--_The Miller's Daughter_.
Many specialists, in distinct professions, visited the farm in the
course of every twelve months, and each appeared at the season when
his particular services were likely to be required. Among these an
ancient grafter was one of the most important, and April was the month
which brought him to Aldington. In January we had usually beheaded
some trees that we considered not worth leaving as they were: these
would be trees producing inferior and nondescript cider apples, or
perry pears. And we had already cut, and laid in a shady place, half
covered with soil, the young shoots of profitable sorts to furnish the
grafts for converting the beheaded trees into valuable producers.

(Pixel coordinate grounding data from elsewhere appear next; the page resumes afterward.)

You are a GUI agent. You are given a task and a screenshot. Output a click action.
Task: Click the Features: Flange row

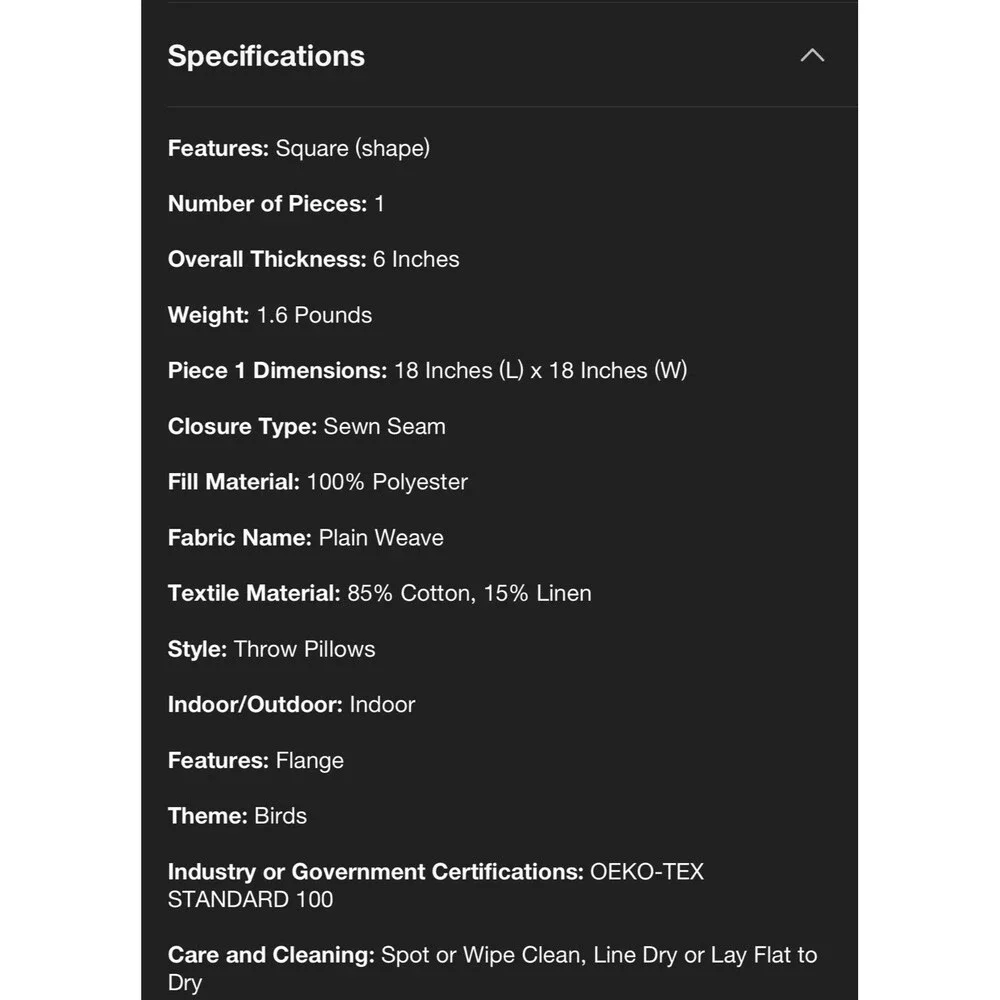coord(256,760)
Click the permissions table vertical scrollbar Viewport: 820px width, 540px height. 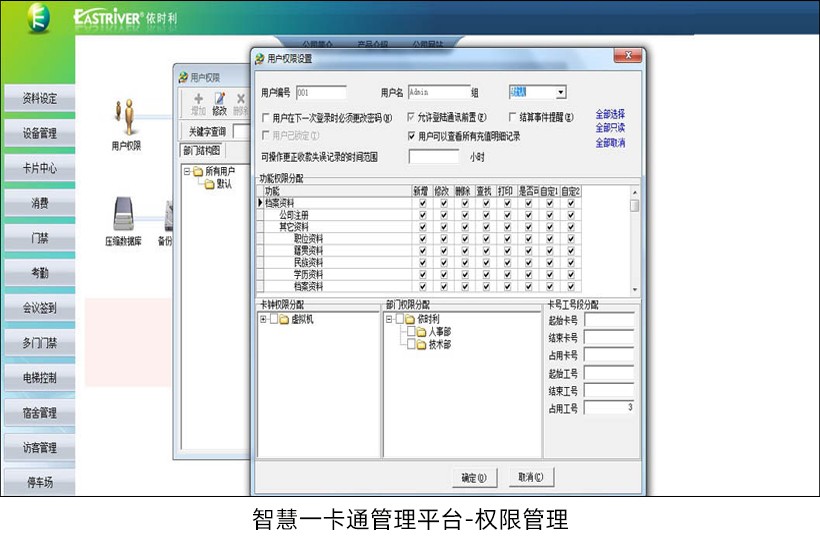point(634,240)
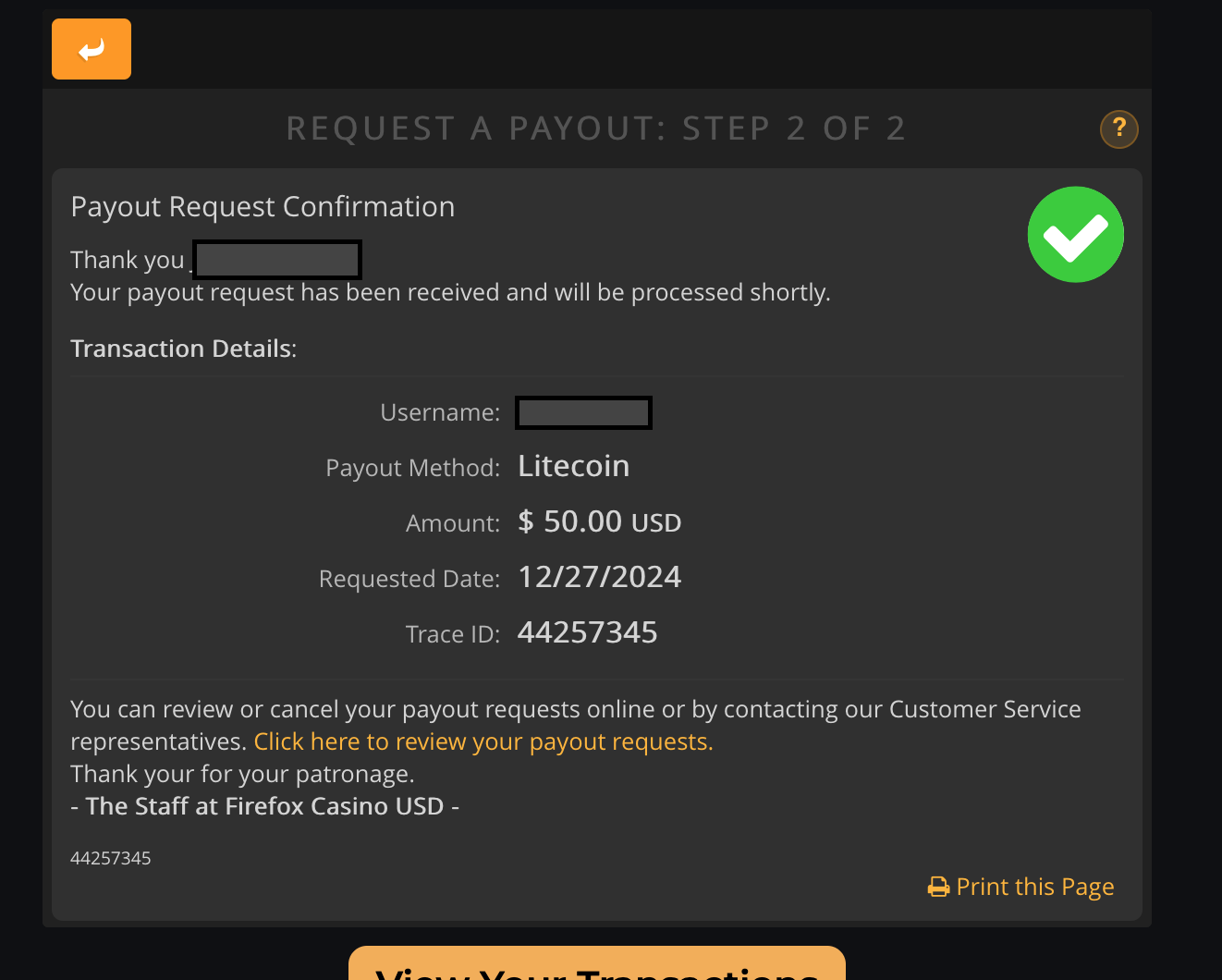Image resolution: width=1222 pixels, height=980 pixels.
Task: Click The Staff at Firefox Casino USD text
Action: (264, 807)
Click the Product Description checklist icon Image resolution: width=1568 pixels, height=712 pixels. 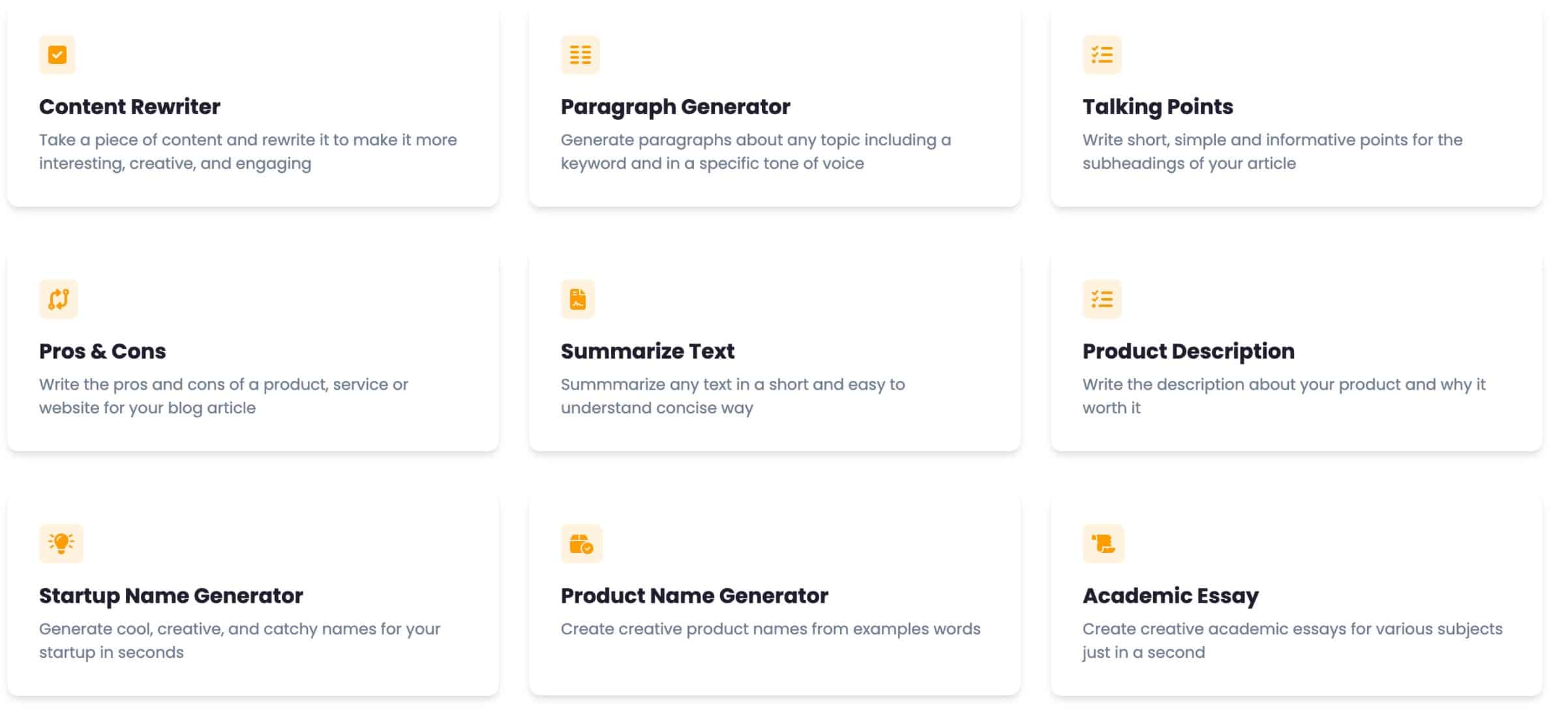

The old man's function was to prepare the grafts, and unite them in
deftly-cut notches with their new parents. His was a rosy-cheeked and
many-wrinkled face, reminding one of an apple stored all the winter,
and, in his brown velveteen coat, with immense pockets, he made a
notable figure. He loved a chat and was always happy and
communicative, and his arrival seemed as much a herald of spring as
that of the welcome cuckoo. He was paid "by the piece,"
"three-halfpence a graft and cider," quantity not specified, but an
important part of the bargain because of a superstition that grafts
"unwetted" would not thrive! Some of these large trees would have ten
or more limbs requiring separate grafting, and therefore they earned
him a considerable sum, but it is surprising how soon they make a new
head, come into bearing, and repay with interest the cost of the work.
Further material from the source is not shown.